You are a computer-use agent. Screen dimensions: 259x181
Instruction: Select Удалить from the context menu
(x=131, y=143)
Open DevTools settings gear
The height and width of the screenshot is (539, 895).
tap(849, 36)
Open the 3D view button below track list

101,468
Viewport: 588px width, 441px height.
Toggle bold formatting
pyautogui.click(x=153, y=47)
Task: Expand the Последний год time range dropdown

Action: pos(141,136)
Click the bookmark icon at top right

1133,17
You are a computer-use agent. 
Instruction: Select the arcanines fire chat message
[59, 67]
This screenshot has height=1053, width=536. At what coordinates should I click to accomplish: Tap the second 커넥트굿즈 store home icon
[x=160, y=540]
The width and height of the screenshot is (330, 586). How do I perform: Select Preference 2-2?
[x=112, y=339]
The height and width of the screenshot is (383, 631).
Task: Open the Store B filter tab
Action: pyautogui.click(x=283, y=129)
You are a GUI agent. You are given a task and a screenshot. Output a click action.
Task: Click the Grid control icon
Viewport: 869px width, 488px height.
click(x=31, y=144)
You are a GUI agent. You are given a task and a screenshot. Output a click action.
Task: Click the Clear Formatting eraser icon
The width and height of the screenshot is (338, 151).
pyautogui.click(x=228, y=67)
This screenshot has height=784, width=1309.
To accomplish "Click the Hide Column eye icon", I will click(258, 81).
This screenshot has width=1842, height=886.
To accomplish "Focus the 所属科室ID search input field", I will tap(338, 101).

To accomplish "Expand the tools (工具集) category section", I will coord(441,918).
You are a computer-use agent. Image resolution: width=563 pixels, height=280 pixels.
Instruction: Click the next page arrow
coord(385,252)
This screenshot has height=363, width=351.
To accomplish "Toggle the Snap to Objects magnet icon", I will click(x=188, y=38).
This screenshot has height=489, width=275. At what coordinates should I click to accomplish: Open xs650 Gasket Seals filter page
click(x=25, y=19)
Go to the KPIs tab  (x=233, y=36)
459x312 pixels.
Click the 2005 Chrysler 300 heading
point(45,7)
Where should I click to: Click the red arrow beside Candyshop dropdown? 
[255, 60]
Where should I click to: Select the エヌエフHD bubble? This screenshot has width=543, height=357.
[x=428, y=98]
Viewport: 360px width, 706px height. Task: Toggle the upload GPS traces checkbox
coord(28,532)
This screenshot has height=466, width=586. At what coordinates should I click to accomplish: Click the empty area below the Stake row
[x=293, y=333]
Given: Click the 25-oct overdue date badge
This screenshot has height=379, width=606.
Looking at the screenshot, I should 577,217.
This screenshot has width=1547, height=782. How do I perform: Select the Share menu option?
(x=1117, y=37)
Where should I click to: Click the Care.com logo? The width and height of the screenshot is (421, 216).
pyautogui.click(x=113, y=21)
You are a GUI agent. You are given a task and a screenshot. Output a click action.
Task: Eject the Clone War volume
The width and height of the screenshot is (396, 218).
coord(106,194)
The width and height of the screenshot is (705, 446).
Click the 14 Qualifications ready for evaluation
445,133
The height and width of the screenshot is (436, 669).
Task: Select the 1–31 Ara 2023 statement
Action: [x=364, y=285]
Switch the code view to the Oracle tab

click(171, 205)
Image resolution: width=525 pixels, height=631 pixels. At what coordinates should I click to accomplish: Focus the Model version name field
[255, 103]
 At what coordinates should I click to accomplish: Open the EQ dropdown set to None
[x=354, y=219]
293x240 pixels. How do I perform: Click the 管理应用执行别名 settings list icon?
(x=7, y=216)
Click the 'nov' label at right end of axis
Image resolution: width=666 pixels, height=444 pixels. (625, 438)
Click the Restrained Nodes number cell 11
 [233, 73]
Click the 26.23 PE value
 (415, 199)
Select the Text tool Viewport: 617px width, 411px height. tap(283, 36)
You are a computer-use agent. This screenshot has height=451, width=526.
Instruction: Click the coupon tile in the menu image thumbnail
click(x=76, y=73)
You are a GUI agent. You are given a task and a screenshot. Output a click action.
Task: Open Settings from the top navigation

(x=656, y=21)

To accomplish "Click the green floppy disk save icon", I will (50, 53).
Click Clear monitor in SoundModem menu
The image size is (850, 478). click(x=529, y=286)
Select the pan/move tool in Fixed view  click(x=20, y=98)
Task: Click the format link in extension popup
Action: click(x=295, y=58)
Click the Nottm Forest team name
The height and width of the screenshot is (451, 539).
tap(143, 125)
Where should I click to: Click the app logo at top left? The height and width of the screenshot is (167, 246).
══════════
* [PROBLEM TO WORK ON]: Switch "logo" to "icon" in the material from the line with "Where should I click to: Click the Care.com" up to and including the line with "pyautogui.click(x=113, y=21)", and write out those lines with nothing else changed.

* [FINISHED EXERCISE]:
Where should I click to: Click the Care.com icon? The width and height of the screenshot is (421, 216).
pyautogui.click(x=113, y=21)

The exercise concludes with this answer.